California drivers filed a class-action suit Monday in Sacramento federal court against BP, Circle K, Marathon Petroleum, 7-Eleven, Walmart, Albertsons and other gas-station operators.
The core allegation: all defendants used the same pricing tool built by AI firm Kalibrate, which pools competitors' price data to coordinate higher prices. Kalibrate itself is named as a co-defendant.
In plain terms = several gas stations that should be competing against each other let the same "brain" set their prices — and prices went up together, leaving drivers with no cheaper option.
How much were prices inflated?
Plaintiffs cite data showing prices rose by as much as 30 cents per gallon in areas where the AI tool was widely adopted.
Every 1-cent increase costs California drivers an extra $134 million per year. This means → if the 30-cent figure holds, the annual excess burden runs into the billions.
California's average regular gasoline price currently sits at $5.58 per gallon, far above the national average of $3.93. The complaint describes some areas hitting $7 per gallon, calling the level "astronomical."
Why does this lawsuit matter?
California's Assembly Bill 325 took effect on January 1, 2025, specifically targeting algorithmic price manipulation. This case is one of the first to invoke the new law's provisions.
This means → the court's ruling will directly test how much bite the statute actually has — whether "uniform AI-driven pricing" counts as "coordinated conduct" under antitrust law.
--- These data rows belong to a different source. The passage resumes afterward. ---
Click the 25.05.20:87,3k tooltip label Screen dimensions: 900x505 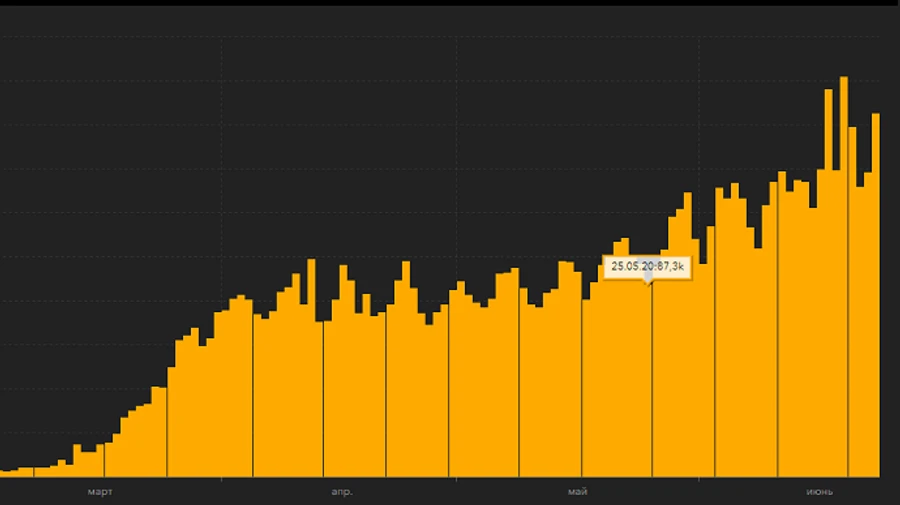pos(647,266)
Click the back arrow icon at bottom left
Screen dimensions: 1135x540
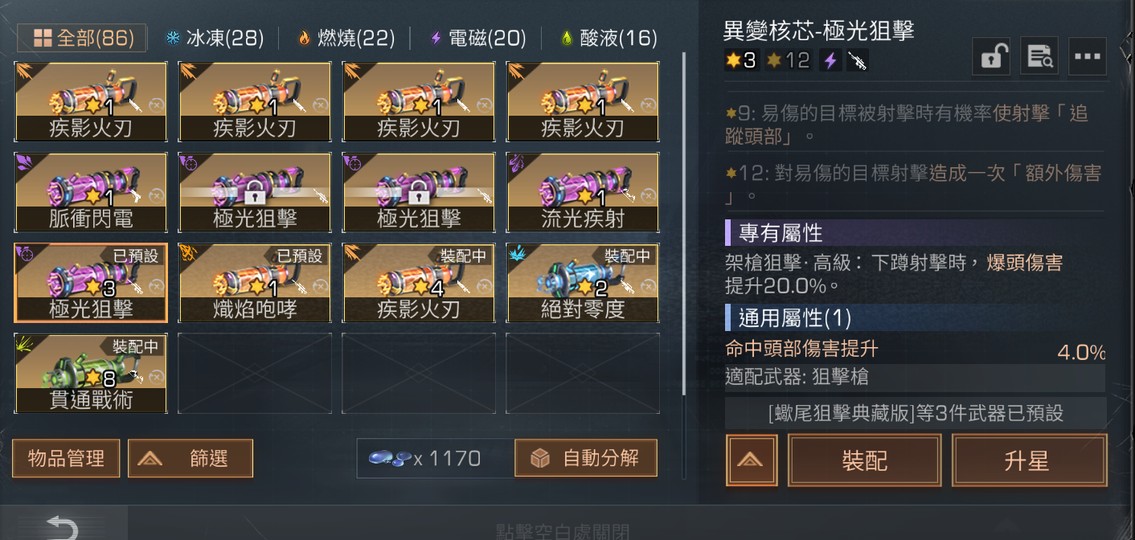click(x=62, y=526)
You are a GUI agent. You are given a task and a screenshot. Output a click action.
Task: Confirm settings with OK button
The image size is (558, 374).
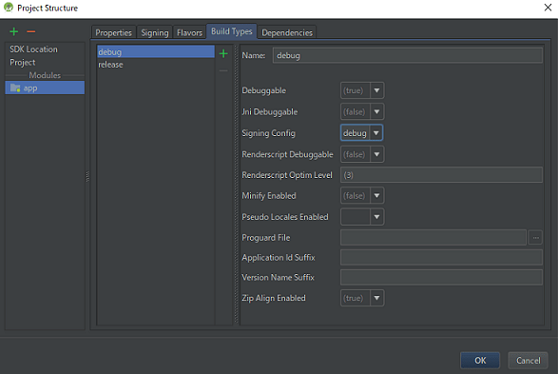480,360
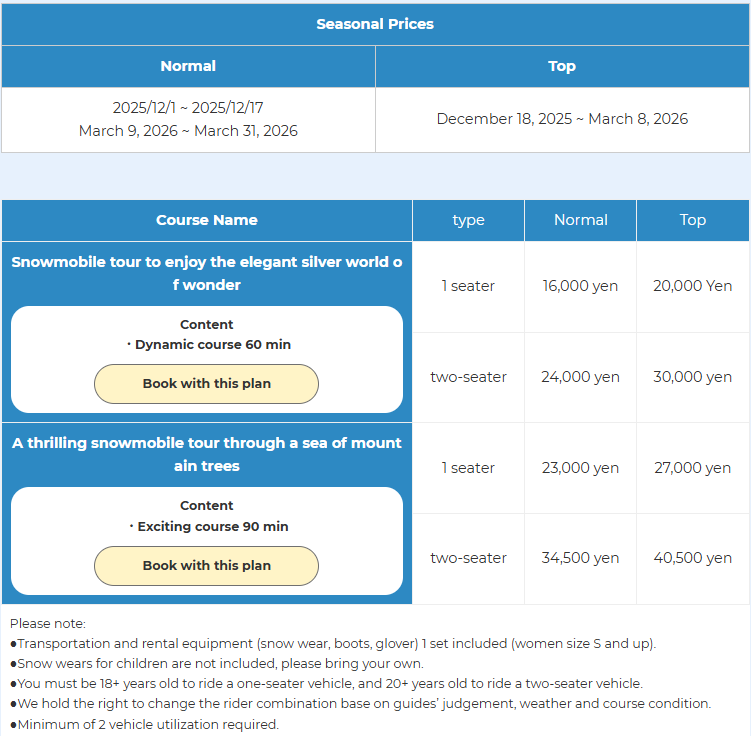The height and width of the screenshot is (736, 751).
Task: Select the 2025/12/1 ~ 2025/12/17 date text
Action: pyautogui.click(x=188, y=108)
This reflects a much larger question: if the answer is yes, algorithmic pricing practices across the entire retail industry — not just gas stations — may face serious legal exposure.
How have the parties responded?
The lawsuit seeks unspecified damages; no dollar figure has been disclosed.
All defendants either declined to comment or did not immediately respond to requests for comment.
In plain terms = the case has only just been filed and defendants haven't shown their hand yet. But the core dispute — whether an AI pricing tool constitutes "coordinated conduct" — is now squarely before the court, and the outcome is worth watching closely.
Content is for reference only, not financial advice.